Document extract:
— BEGIN —
Tobacco's children: Brazil bests the United States on dangerous conditions in the fields.

AuthorWurth, Margaret

On a warm January afternoon in the state of Rio Grande do Sul, Brazil, Sandra, a forty-year-old tobacco farmer, dragged a lawn chair to a clearing in her front yard and motioned for me to sit. She was round-faced, with wispy blonde hair pulled into a messy ponytail, her skin creased from years of working in the sun.

"We've been growing tobacco since we were twelve or thirteen," she said, as her husband sat beside her. "Our parents planted tobacco."

I was two days into a month-long trip to investigate child labor in tobacco farming in Brazil, which in 2008 banned all work on the crop by children under eighteen. I had spent two years researching the issue in the United States, where children can legally be hired to work on tobacco farms at age twelve.

Both countries are among the top five global tobacco producers--Brazil is number two and the United States is number four. But the United States has no restrictions on children working in tobacco farming, despite known dangers including nicotine poisoning, pesticide exposure, heat illness, and injuries. I was curious to see how Brazil's ban was working.
— END —
Set tasks:
**1.** For the article on child labor in tobacco farming, state whether each statement agrees with it: (a) Brazil banned all work on tobacco by children under eighteen in 2008; (b) the United States ranks second among global tobacco producers; (c) Sandra is a forty-year-old tobacco farmer. Answer yes or no for each, quoting the deciding words.
**2.** Quote the article on child labor in tobacco farming from "I was two days" to "ban was working.".

(Text and item location entries)
— BEGIN —
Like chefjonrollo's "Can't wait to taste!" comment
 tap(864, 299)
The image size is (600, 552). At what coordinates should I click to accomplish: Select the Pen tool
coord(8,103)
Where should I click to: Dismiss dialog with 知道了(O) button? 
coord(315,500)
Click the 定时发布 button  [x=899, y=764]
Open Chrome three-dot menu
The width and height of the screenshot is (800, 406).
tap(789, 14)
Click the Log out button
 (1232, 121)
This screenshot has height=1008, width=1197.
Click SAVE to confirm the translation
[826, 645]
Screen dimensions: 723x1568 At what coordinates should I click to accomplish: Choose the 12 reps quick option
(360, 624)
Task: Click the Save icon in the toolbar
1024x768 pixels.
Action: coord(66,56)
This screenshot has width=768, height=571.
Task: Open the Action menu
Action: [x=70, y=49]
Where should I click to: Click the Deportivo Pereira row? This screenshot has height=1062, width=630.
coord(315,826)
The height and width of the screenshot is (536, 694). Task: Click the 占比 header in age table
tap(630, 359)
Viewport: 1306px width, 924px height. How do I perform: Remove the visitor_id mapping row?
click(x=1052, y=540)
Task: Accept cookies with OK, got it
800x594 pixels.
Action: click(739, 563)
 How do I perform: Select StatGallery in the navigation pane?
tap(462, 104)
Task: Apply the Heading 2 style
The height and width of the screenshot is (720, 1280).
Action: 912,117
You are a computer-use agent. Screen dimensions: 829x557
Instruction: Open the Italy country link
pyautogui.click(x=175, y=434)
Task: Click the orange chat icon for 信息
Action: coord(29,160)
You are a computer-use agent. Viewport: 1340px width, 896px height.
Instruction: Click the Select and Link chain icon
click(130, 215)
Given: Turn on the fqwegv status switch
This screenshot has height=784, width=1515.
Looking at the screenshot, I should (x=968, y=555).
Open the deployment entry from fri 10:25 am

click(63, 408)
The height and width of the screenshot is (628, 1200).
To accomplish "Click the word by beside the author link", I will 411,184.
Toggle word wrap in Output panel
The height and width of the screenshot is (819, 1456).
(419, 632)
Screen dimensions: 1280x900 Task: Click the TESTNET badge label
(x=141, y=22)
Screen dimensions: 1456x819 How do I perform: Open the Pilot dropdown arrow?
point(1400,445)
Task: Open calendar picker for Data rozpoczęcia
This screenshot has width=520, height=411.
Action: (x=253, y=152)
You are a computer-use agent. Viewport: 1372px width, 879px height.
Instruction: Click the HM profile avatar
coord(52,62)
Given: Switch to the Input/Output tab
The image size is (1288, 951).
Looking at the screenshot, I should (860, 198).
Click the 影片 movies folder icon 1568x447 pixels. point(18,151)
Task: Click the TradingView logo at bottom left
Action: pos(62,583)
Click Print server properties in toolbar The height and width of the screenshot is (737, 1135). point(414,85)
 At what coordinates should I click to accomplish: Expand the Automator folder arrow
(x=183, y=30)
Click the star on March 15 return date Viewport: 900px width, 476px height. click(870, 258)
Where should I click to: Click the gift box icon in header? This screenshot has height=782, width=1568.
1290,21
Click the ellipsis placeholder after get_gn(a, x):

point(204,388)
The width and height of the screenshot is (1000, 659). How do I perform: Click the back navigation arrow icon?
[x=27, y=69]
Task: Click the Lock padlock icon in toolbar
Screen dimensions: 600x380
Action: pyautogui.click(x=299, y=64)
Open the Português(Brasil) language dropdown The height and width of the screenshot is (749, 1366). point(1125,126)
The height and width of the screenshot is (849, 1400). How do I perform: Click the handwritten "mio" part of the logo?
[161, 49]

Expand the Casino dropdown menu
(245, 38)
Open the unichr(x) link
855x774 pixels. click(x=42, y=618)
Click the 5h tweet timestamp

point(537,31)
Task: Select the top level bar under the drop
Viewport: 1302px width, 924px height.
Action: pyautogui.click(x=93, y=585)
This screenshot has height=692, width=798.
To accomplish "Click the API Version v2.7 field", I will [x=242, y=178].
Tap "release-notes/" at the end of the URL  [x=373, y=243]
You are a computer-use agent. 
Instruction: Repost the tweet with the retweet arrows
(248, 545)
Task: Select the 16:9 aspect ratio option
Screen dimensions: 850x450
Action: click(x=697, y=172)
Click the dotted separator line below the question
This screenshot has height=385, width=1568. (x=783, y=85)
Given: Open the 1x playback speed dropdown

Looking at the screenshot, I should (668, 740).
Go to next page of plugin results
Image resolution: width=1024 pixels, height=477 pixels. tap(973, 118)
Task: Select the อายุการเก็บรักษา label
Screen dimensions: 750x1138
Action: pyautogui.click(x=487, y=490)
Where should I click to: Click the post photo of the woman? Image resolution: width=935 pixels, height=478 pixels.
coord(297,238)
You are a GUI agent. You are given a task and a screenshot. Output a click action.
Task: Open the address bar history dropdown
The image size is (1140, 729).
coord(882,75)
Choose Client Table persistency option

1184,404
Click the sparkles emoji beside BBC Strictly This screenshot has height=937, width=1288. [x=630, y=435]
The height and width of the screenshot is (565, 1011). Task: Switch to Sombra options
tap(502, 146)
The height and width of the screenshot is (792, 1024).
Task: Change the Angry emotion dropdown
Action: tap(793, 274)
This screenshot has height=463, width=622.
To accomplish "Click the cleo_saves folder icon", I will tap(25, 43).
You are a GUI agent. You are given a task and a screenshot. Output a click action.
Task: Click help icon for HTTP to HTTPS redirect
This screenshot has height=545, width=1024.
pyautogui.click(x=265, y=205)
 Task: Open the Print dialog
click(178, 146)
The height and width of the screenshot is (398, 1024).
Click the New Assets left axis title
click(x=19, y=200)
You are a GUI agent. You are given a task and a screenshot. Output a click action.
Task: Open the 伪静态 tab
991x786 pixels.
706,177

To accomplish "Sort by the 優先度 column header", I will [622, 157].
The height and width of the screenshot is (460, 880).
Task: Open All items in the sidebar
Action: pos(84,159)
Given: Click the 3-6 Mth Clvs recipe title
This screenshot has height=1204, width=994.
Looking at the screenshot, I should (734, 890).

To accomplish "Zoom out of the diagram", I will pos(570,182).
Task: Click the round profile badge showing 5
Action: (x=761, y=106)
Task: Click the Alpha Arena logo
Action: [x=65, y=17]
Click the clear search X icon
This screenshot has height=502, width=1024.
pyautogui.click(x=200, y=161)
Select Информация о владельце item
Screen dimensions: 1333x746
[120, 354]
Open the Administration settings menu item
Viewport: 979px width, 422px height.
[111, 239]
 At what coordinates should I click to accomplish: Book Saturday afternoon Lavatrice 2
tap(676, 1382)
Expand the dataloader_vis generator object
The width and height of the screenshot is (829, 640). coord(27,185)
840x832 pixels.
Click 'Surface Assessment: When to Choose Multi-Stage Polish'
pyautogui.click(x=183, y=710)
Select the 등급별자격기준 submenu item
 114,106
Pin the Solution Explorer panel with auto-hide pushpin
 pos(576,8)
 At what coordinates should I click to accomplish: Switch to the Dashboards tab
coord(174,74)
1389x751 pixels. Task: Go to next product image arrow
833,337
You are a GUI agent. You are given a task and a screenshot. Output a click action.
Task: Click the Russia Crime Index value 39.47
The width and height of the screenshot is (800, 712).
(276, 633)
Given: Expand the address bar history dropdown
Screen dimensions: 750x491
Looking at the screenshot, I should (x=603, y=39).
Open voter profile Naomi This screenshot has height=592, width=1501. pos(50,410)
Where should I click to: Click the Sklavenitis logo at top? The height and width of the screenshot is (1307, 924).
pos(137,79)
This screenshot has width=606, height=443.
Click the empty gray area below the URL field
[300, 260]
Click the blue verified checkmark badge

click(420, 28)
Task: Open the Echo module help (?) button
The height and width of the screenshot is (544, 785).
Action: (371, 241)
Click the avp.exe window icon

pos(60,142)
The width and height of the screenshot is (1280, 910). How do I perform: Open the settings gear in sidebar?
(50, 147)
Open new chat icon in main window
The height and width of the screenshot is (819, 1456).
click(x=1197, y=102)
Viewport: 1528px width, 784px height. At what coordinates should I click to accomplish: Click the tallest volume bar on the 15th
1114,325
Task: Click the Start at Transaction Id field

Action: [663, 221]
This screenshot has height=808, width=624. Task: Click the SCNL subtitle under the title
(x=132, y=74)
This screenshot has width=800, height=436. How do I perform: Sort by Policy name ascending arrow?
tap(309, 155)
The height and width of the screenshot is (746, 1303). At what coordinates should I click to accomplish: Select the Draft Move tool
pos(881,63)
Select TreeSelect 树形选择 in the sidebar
— END —
Outputs for the tasks:
**1.**
(a) Yes: "which in 2008 banned all work on the crop by children under eighteen"
(b) No: "Brazil is number two and the United States is number four"
(c) Yes: "Sandra, a forty-year-old tobacco farmer"

**2.**
I was two days into a month-long trip to investigate child labor in tobacco farming in Brazil, which in 2008 banned all work on the crop by children under eighteen. I had spent two years researching the issue in the United States, where children can legally be hired to work on tobacco farms at age twelve.

Both countries are among the top five global tobacco producers--Brazil is number two and the United States is number four. But the United States has no restrictions on children working in tobacco farming, despite known dangers including nicotine poisoning, pesticide exposure, heat illness, and injuries. I was curious to see how Brazil's ban was working.